* START QUOTED TEXT *

Thanks! Actually, you can see the edges a bit, but I' sure after a couple of clear coats (and a bit of sanding if needed), they'll barely be noticeable. Definitively the way to go. I don't mind having to do that, it's a good tradeoff to having aligned holes!

Also, another "trick" I picked up was holding the decal on the baseplate (printed side facing it) while having it sit in the water, it greatly helped me as it countered the curling of the decal.

I actually learned about the compound fixing the finish on my MIJ foto-flame Strat, which is prone to cracks, and it works pretty well after wet sanding.


----------



## dlazzarini (Jun 22, 2020)

What I do that gets rid of all my bubbles is prepare the powder coat finish. I take the surface down level with 1500 grit then 2000 grit. Decals go on great. Now here’s the potential problem. The corners. Extreme care must be taken around the corners because the powder coat is always thinner there. I screwed up a couple finding out how far I could go.and getting a feel for it. The genuine Hammond boxes are way better than the knock-offs. I usually don’t have any trouble with those. The knock-offs usually have a pretty thin lousy powder coat and it’s a lot easier to blow through to metal on the corners. Getting the surface flat is key though. I’ve thought about laying downs a few heavy coats of clear coat first on the cheapies and then leveling but I haven’t got around to trying it yet. Good luck


----------



## MaxDB54 (Jul 10, 2020)

Can anyone tell me where they purchased their water slide decal paper? Do you just buy a rattle can of spray lacquer to finish?

* END QUOTED TEXT *
* START SUPPLIED RECORDS *

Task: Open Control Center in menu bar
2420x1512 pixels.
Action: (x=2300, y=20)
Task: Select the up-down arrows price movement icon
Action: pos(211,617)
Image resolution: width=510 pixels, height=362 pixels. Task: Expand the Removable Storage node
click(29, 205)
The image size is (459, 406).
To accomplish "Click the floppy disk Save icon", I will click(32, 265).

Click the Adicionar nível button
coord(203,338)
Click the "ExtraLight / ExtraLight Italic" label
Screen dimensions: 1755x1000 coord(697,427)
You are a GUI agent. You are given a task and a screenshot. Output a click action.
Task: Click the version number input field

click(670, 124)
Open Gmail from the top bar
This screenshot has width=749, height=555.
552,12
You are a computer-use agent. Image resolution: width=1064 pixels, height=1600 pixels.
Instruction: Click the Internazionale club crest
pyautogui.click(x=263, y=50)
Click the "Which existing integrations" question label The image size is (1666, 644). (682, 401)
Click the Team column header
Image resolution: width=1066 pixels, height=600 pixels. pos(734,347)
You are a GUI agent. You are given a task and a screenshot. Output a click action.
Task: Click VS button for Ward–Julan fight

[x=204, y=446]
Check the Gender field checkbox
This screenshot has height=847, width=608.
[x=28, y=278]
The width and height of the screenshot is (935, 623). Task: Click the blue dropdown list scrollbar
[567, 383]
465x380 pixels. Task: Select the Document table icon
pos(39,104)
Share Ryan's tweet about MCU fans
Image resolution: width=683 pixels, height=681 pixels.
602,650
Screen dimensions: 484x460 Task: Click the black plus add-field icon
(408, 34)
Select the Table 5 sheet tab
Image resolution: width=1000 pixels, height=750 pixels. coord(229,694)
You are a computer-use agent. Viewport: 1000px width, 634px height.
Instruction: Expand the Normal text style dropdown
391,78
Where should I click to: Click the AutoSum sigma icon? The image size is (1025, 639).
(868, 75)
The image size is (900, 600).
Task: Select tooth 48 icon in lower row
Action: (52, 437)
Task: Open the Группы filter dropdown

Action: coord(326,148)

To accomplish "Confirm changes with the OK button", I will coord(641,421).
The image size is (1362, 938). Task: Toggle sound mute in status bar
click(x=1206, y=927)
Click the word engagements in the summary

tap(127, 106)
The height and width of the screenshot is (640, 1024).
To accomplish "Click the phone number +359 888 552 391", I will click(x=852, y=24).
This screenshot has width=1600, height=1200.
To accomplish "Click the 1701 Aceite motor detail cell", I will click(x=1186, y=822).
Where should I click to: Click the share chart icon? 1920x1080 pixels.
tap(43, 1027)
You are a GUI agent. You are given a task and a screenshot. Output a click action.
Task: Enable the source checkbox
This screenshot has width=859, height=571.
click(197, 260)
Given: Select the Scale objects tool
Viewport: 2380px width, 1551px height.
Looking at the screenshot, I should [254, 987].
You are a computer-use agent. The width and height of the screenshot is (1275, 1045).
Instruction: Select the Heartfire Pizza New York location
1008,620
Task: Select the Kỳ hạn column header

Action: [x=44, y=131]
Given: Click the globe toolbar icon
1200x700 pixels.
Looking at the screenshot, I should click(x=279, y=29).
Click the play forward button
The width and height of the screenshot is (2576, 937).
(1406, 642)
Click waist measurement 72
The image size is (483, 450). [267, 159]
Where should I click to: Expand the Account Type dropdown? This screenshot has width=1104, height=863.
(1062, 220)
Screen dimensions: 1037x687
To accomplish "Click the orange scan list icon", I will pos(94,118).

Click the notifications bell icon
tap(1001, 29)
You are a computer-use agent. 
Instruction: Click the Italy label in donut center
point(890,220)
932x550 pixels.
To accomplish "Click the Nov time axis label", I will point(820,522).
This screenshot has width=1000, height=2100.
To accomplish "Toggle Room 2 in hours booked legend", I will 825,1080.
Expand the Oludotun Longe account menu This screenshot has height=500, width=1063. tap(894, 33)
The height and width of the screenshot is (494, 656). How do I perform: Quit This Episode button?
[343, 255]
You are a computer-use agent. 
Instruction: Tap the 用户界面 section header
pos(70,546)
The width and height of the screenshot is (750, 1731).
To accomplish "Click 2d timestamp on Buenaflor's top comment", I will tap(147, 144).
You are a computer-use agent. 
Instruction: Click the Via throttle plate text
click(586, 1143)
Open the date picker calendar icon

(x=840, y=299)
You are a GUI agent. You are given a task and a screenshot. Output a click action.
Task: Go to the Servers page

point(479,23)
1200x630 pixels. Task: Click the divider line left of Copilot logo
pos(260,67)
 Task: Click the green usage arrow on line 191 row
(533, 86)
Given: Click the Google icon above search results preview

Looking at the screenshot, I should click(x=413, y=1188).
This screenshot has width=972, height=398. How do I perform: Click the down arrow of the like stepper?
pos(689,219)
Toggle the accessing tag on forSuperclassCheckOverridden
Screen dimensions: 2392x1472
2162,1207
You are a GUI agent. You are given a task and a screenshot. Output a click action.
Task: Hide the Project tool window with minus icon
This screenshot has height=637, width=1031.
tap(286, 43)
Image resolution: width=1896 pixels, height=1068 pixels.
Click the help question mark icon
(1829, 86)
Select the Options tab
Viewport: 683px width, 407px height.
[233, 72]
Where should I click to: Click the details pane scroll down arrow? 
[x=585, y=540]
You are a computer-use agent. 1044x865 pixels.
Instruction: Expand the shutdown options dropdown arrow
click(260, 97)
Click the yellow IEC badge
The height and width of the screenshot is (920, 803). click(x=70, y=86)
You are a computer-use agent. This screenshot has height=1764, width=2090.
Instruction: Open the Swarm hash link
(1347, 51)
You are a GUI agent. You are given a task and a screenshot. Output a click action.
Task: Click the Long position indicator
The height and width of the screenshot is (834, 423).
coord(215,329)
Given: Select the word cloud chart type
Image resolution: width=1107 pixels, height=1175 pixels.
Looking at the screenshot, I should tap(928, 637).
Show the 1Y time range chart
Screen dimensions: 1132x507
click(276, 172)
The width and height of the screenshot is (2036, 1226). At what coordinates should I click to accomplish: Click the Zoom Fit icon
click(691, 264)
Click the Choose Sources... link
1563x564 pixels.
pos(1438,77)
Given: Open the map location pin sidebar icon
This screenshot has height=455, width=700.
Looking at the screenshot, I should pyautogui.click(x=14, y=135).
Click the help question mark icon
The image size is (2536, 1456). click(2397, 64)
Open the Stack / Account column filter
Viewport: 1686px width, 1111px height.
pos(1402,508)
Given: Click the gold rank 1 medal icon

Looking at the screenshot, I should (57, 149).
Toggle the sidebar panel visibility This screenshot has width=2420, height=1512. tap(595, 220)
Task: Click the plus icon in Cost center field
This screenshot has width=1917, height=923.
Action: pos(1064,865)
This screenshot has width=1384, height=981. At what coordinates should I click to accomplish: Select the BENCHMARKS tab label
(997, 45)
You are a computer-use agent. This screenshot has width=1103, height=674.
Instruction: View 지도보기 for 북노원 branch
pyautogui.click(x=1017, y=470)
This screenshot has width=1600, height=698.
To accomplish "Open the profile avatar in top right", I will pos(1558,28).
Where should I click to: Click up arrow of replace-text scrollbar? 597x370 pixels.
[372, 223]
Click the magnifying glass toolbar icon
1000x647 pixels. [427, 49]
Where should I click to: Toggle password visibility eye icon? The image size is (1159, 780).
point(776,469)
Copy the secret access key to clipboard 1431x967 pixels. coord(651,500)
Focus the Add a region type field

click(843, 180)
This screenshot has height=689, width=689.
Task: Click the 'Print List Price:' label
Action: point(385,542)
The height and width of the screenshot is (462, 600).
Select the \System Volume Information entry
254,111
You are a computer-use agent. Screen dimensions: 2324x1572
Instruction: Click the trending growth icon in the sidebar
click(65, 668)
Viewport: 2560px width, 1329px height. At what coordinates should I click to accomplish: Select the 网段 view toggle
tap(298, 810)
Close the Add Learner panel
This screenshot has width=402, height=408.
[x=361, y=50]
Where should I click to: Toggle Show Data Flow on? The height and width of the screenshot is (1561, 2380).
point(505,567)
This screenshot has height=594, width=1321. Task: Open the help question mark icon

* END SUPPLIED RECORDS *

PROBLEMS AND TASKS:
1 - Update the records from the line with "Given: Click the Google" up to and including the line with "[x=585, y=540]", replacing "icon" with "button" and changing nothing else. Give back only those lines.
2 - Take the forum discussion about water slide decals on Hammond boxes further, picking up after its last post.

ANSWERS TO THE PROBLEMS:
1 -
Given: Click the Google button above search results preview

Looking at the screenshot, I should click(x=413, y=1188).
This screenshot has width=972, height=398. How do I perform: Click the down arrow of the like stepper?
pos(689,219)
Toggle the accessing tag on forSuperclassCheckOverridden
Screen dimensions: 2392x1472
2162,1207
You are a GUI agent. You are given a task and a screenshot. Output a click action.
Task: Hide the Project tool window with minus button
This screenshot has height=637, width=1031.
tap(286, 43)
Image resolution: width=1896 pixels, height=1068 pixels.
Click the help question mark button
(1829, 86)
Select the Options tab
Viewport: 683px width, 407px height.
[233, 72]
Where should I click to: Click the details pane scroll down arrow? 
[x=585, y=540]

2 -
Is there a template to design the decal or is it trial and error?
Thx!


----------



## SYLV9ST9R (Jul 10, 2020)

MaxDB54 said:


> Can anyone tell me where they purchased their water slide decal paper? Do you just buy a rattle can of spray lacquer to finish?
> Is there a template to design the decal or is it trial and error?
> Thx!


For the decal paper, I just took something that was fairly priced on amazon. Just important to select the right one (inkjet or laser / white or transparent).
For the lacquer, I use Duplicolor acrylic laquer, and it works pretty well. It's my first time doing waterslide decals, and they are not all perfect, but with the lacquer, they look pretty good.
For the design, I import the drilling template from the build instructions in Illustrator, and work from that. I think you can use Inkscape in the same way.
Hope this helps!


----------



## Gordo (Jul 10, 2020)

I like the Smallbear stuff the best but they're all slightly different and take a bit of practice to get the "feel" for it.  I've been using some from an eBay seller lately that loosens from the backing almost immediately so took me a while to grok that.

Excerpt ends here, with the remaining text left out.